Now that I have your attention, let me tell you this. I was going to title this one simply, “Trusty Pants”. But then I saw this hilarious quote on someone’s t-shirt this morning and realised this is perfect for what I am about to share. You see, about six years ago, my thirty-odd year search for the perfect pair of pants ended. I don’t know if others go through this, but there’s either a pants-tent or a sagging bottom or a waist that just wont stay at the waist, or there’s pants riding up or down, wedgie-like; button-fly, zippers, elastic bands, drawstring; absolutely nothing works. So much so, that I almost switched to skirts. Who in their right mind is going to shave or wax or laser or thread or bleach or whatever their legs for skirts EVERY SINGLE DAY?! Hence, pants! I had tried all kinds of fabric too! Jeans and linens and cottons and canvas and wooden bark and polyester and lycra and anything that is wearable and not tearable. every single pair ended up in the Goodwill basket.
Then, I came across these fabulous pair. Simple black. Nothing to them. Just a simple pair of pants. And they hugged me. And I hugged them. We went EVERYWHERE together since we first met. Birthday parties, soirées, picnics, out-of-town trips, movies, funerals, weddings(Yup, hold your gasping!), baby showers, house-warmings, morning walks, evening walks, park visits, shopping, you name it. Now the fashion police would severely reprimand me and throw me in jail for this, but let me tell you this. I have had two issues in life: Learning how to play chess (I still don’t know) and finding the perfect pair of pants. So when you find something you have struggled to find all your life, you stick to it. Why, just this morning I wore them for a walk and I would wear them again when I go to pick my son up from school, and to the dreaded PTA. Say what you must, I am sticking to them. And one more thing, you know how black gathers lint very easily? No? (Yes, I’ve thrown them in the washing machine inside out; Yes, I’ve tried washing them separately; Yes, I have cleaned out the lint filter; Yes, I have used special detergent.) Well, anyway, mine is all covered in lint and I just carry on about assuming people would think that’s how they are designed, like a derelict fashion style. I like to think it adds character. I am done with the lint roller. It just makes them more linty.
So there you have it. I have openly proclaimed my love for the trusty pants. And to think I live with someone who is on some highly elitist Jeans-squads! In fact, just yesterday at lunch, when my pants soaked up the second helping of tapenade (apart from many other drips like salsa, spaghetti sauce, juices, you know, anything spillable), I was reminded to wear something classier when out in public. And I said, “Do they clone pants yet?”

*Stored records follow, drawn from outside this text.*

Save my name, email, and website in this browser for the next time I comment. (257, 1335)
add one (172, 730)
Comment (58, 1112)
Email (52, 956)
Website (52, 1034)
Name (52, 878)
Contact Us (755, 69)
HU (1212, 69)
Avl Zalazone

You must have gathered by now that I don’t care about clothes. I am trying to care, but someone has to convince me that clothes are important. I wear hand-me-downs from the one fashionista I live with, because nudist colonies are not very much in vogue. I have a rebuttal for everything a fashion/styling guru would have to say. Sure! I know the names, Givenchy and Dior and Chanel and Versace and Valentino and all of them classics. But would I walk down a red carpet in one of their shimmering creations? No. Mainly because there’s not going to be a red carpet event for me. And even if there is going to be one, you can bet your bottom dollar, you’d see me in my linty black pants. Because, my genes wears those!